Jeremy Corbyn tells Jews he is their 'ally' in anti-Semitism fight in Passover message
Video report: ITV News Political correspondent Emily Morgan
Jeremy Corbyn has told Jews he is their "ally" in the fight against anti-Semitism, in the wake of an ongoing row about the issue in the Labour party.
In a Passover message, the Labour leader said he hopes the religious holiday will mark a move towards closer relations with the Jewish community as he admitted his party needs to "do better" in the fight against anti-Semitism.
His message comes just hours after Labour MPs and peers signed an open letter to the 68-year-old urging him to suspend the former disputes panel chairwoman Christine Shawcroft from the party's ruling body amid an ongoing row over anti-Semitism in the party.
Shawcroft was forced to stand down from her position on the panel on Wednesday, after she sent an email calling for a council candidate accused of Holocaust denial to have his suspension lifted.And in a further development today, in a post on her Facebook page she claimed the anti-Semitism row is being "stirred up" to attack Jeremy Corbyn.
In a statement posted on Facebook, she said she was "not a Holocaust denier and I would not support a Holocaust denier," but insisted the "whole row is being stirred up to attack Jeremy, as we all know".
The post has now been replaced without the "stirred up" comment.
The Labour anti-Semitism row is longstanding, but surfaced again last week after a 2012 Facebook comment Corbyn made emerged in which he offered a show of support for Mear One, the painter of an allegedly anti-Semitic mural that was about to be painted over.
In his Passover message, Corbyn conceded that while it was easy to denounce anti-Semitism in other countries, it is "sometimes harder to see it when it is closer to home".
Despite attempts to draw a line under the issue, accusations that Jeremy Corbyn has not done enough to combat hatred against Jews have persisted.
A Jewish Labour peer, Lord Winston, said the party leader had "encouraged and endorsed" anti-Semites, adding hostility to Jews has "infected the Labour Party so it's become endemic".
Former prime minister Tony Blair said it has become an issue in the party because the leadership and its supporters do not really think it is a problem.
He told BBC Radio 4's The Week In Westminster: "It's become a problem because I'm afraid the people around Jeremy Corbyn - maybe even he himself - I don't think they really think it is a problem.
"I think they think it's basically something that's got up by people who are opposed to him for all sorts of other reasons and are using anti-Semitism as the battering ram against his leadership.
"When this row first began - a couple of years ago it's really been going on now - I confess to you because I know the history of the Labour Party, I was sceptical about it.
"But the more I talk to Labour MPs and I talk to Labour members and Labour councillors, the more I realise, I'm afraid, it's real.

### SUPPLIED DATA
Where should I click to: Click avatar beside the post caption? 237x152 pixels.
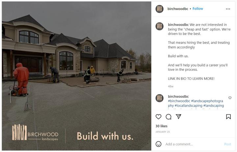pyautogui.click(x=159, y=26)
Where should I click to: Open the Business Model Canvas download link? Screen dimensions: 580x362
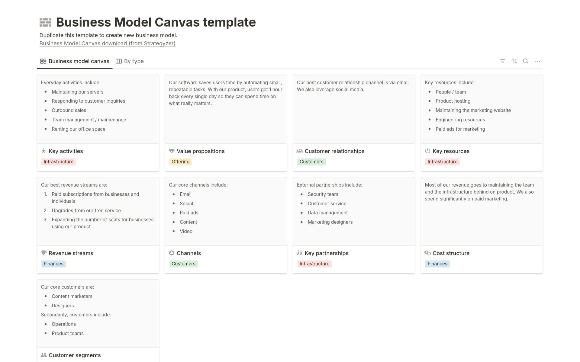click(107, 43)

### PROBLEM DETAILS
Continue the news article on Jeremy Corbyn's Passover message from the point where it ends.

### TASK OUTPUT
"It should have been dealt with before."
Labour MP Siobhain McDonagh, lead signatory of the letter calling for Ms Shawcroft to be removed from the National Executive Committee, told the BBC the group felt "very strongly" about the issue.
The missive, also signed by MPs including Mike Gapes and Luciana Berger, said it was "highly offensive to the Jewish community" that Ms Shawcroft remained a member of the NEC.
In the Passover message, he said Labour will "never be complacent" about the problem.
Mr Corbyn said: "Passover is a time to celebrate a journey from oppression to freedom.
"We remember all our Jewish brothers and sisters, who have battled against discrimination and faced the most horrific acts of violence and mass murder.
"This year marks 75 years since a group of Jewish partisans in Warsaw, on the first night of Passover, discovered that the Nazis intended to destroy their ghetto.
"They decided to stay and fight, holding out against the Nazi war machine for a month.
"We think also about rising levels of anti-Semitism around the world.
"In Poland, the government has passed laws making it illegal to acknowledge Polish complicity in the Holocaust. They have frozen the law that returns property looted by Nazis to Holocaust survivors.
"In France, the neo-fascist National Front is on the rise and just days ago 85-year-old Holocaust survivor Mirielle Knoll was brutally stabbed to death in an anti-Semitic attack. In the US too, we see the far-right extremists gathering support for their hateful ideology.
"It is easy to denounce anti-Semitism when you see it in other countries, in other political movements. It is sometimes harder to see it when it is closer to home.
"We in the labour movement will never be complacent about anti-Semitism.
"We all need to do better.
"I am committed to ensuring the Labour Party is a welcoming and secure place for Jewish people.
"And I hope this Passover will mark a move to stronger and closer relations between us and everyone in the Jewish community.
"In the fight against anti-Semitism, I am your ally and I always will be."